Il signor Tom Frame, per esempio, che di lavoro fa il finto monaco seicentesco, capita sotto gli occhi di Brian, voce narrante, mentre si accoppia con Gwen Thorsen, arruolata nella squadra degli incappucciati che a turno recitano la Morte: «E io neanche sapevo che il signor Frame la conosceva! – Salve, Tom, ciao Gwen! – esclamo, non volendo essere maleducato. Alzano per un attimo lo sguardo su di me con il viso pieno d’amore. Ecco un’altra bella cosa della Settimana di Vacanza: vedi sempre la gente in nuovi contesti!».
In un racconto di molti anni prima, titolato Bengodi, Saunders aveva immaginato personaggi partecipanti alla cosiddetta «OrgiaSicura», mentre si accoppiavano su un letto a forma di cuore, incellophanati in un enorme profilattico.

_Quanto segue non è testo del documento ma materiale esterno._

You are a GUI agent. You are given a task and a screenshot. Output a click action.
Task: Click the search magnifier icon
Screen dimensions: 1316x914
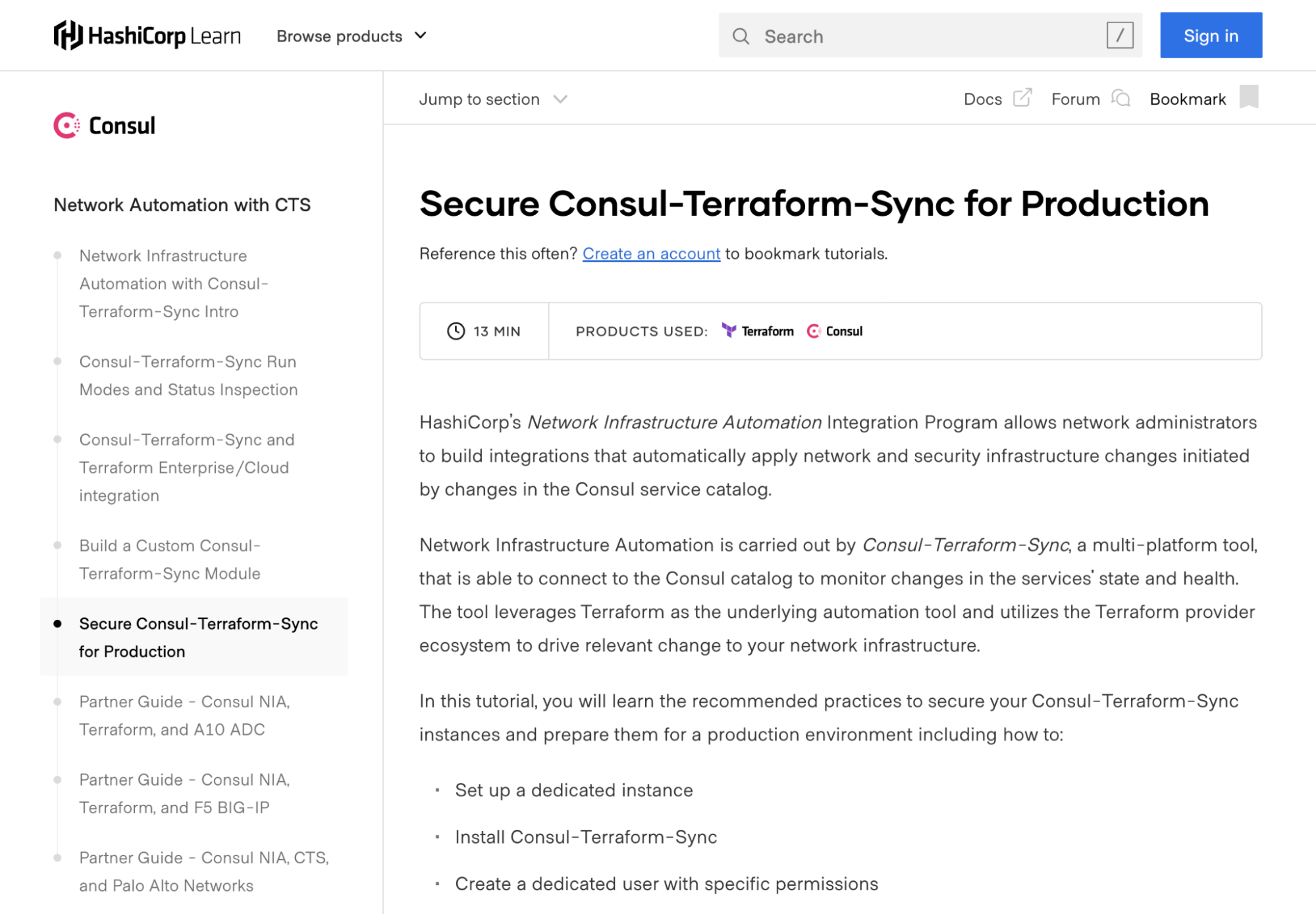pos(741,36)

Non a caso, nel ricordare la sua alienazione di tecnico della Radian Corporation di Rochester, quando passava le giornate stilando resoconti sulla contaminazione delle acque sotterranee, Saunders tirò fuori una frase di Terry Eagleton, «Il capitalismo spoglia il corpo della sua sensualità»: a distanza di decenni, i personaggi di questo suo ultimo racconto ne sono l’ennesima prova.